The Tyranny of the Middling Solution

Michelle Brush
Jul 30, 2017 · 5 min read

I never really got Goldilocks. Was it a lesson saying you should settle so you can eat and sleep before the bears come? Was the lesson to not steal from bears? Most people take away the lesson against seeking perfection.

“Perfect is the enemy of good.” -people paraphrasing Voltaire

I was working at an embedded systems company when my manager asked that I speed up an underperforming legacy algorithm. He set a performance target and asked for a plan to meet it. Since the algorithm’s author had long left the company and no one had profiled the things in years, I proposed essentially the following plan:

  1. profile it
  2. fix the obvious bottlenecks
  3. profile it
  4. if no remaining obvious bottlenecks exist, alter algorithm
  5. otherwise, GOTO 2

I estimated we’d need a month of profiling and fixing bottlenecks before we’d know if we’d need to revisit the essence of the algorithm. If we did have to revisit it, I estimated 3 months of research and development would be required.
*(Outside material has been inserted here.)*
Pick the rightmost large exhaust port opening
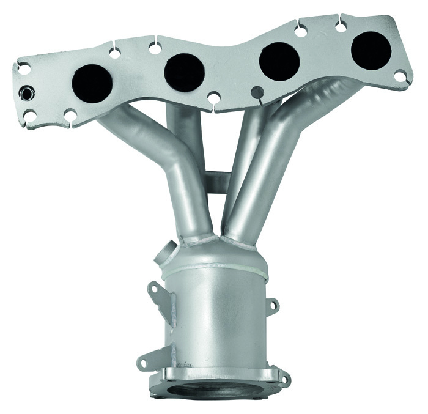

My manager didn’t like my plan. He thought the profiling was a waste of time because he felt we knew what the problem was. We knew where I/O-bound reading data needed to inform the algorithm. He wanted to just cache a subset of that data in memory and move on. He felt the cache work would take a couple of months, beating my plan. I disagreed.

For one, I felt he was wrong about which subset of data to cache, and I need to profile the algorithm to show him this was the case. Second, the way our users used the algorithm, I didn’t expect the cache to have a high hit rate. I held my ground.

The great thing about this manager is even when we disagreed technically, he still gave me complete autonomy. He didn’t take a command and control approach and order me to follow his direction. That isn’t to say he bought into my plan. He just let me run with it. To make himself feel better, he would stop by my office more frequently to hear how I was progressing. He wanted to make sure he could steer me away from my plan if there was evidence he was right, but he didn’t push me.

I was right. Profiling showed we had tons of performance problems unrelated to reading the data. It was clear the I/O in question was a smaller percentage of our performance than we had assumed. We would not get us where we needed to be with caching.

Why was the cache idea so appealing? I think partly because it landed in the middle of two options.

A) Profile & tune: 1 month

B) Cache: 2 months

C) Rewrite: 3 months

It was so easy as to be suspicious of option A. It was too cheap. My manager didn’t believe we could buy any significant performance from simple low-level tuning of the code. However, we were able to shave off 30% of the algorithm running time. (Donald Knuth would have been proud as the problem code was a collection of poor attempts at premature optimization that had actually made things worse.)

Option C, rewriting the algorithm, seemed risky and expensive. No one wanted to do it. As a result, caching seemed “just right.” But data showed it wasn’t. We did end up rewriting the algorithm after all.

I’ve moved away from embedded systems and now work on large distributed ones. But the goldilocks situations still present themselves. For example, recently, my team realized the YAML-based configuration in our system was unwieldy and prone to mistakes. This meant that a small number of experts on the team were the only ones trusted to change anything which was a bad situation. The cheap fix was to create configuration templates that people would copy and paste with comments of what to touch and what not to touch. The medium cost fix was to refactor the configuration such that when performing operations people would interact with a smaller subset of the configuration. The right fix was revisit all the configuration, determine what was essential, remove what wasn’t, and build domain-driven services that exposed the configuration more intuitively.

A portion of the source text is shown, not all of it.